In 1893, the Puerto Rican poet Lola Rodríguez de Tió (1843–1924) published her patriotic text, “To Cuba.” In this poem, she wrote: “Cuba and Puerto Rico are / two wings of one bird / they receive flowers or bullets / in the same heart.” Generations of Cubans and Puerto Ricans have recited these verses as an expression of the solidarity between the two peoples and their shared cultural traditions. Arawak peoples inhabited both islands before their Spanish conquest and colonization beginning in the late 15th century. Cuba and Puerto Rico remained the last Spanish colonies in the Americas until 1898, when U.S. troops invaded the islands.
Whereas Cuba attained its formal independence in 1902, Puerto Rico became an unincorporated territory of the United States. U.S. political, economic, and cultural influence was pervasive in the two Antilles during the first half of the 20th century. Puerto Rico became a U.S. Commonwealth in 1952, but the United States broke diplomatic relations with Cuba in 1961, after the triumph of the 1959 Cuban Revolution. For several decades during the Cold War, Cuba and Puerto Rico represented countermodels for economic and political development.

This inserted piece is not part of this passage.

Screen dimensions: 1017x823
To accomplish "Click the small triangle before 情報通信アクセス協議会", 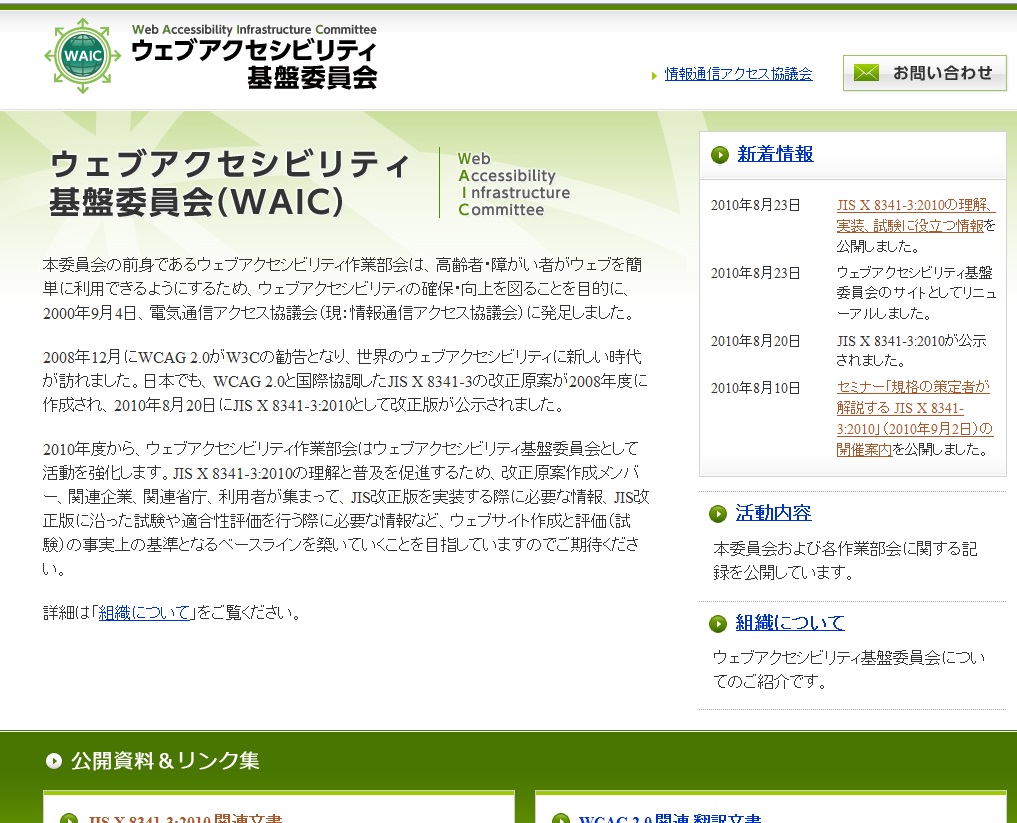I will click(x=654, y=75).
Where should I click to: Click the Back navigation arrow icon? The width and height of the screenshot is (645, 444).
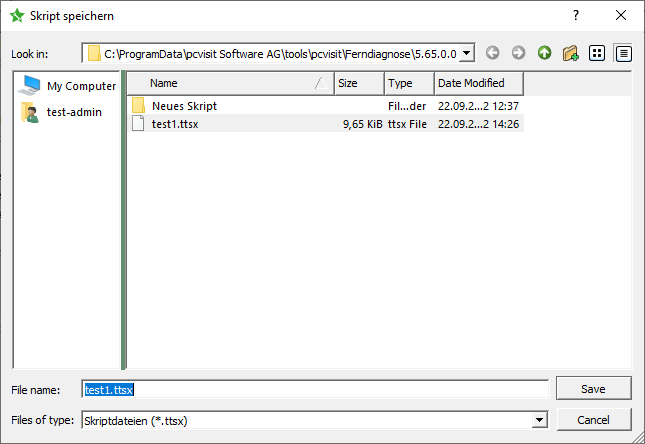point(492,53)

The Twelfth Conference on Cuban and Cuban-American Studies takes Rodríguez de Tió’s famous metaphor of the “two wings of one bird” as a cue for comparative inquiry and academic reflection. Our main theme, the relations between Cuba and Puerto Rico, invites interdisciplinary approaches to the multiple, complex, and often contrasting links between the two countries, both historically and in current times. Although we welcomed discussions about the recent situation and the future of Cuba and Puerto Rico, we invited a thorough retrospective examination of the social, economic, political, and cultural dimensions of the intertwined histories of the two countries. We were especially interested in assessing the contribution of the islands’ diasporas to the growing “Latinization” of the United States, particularly in Florida.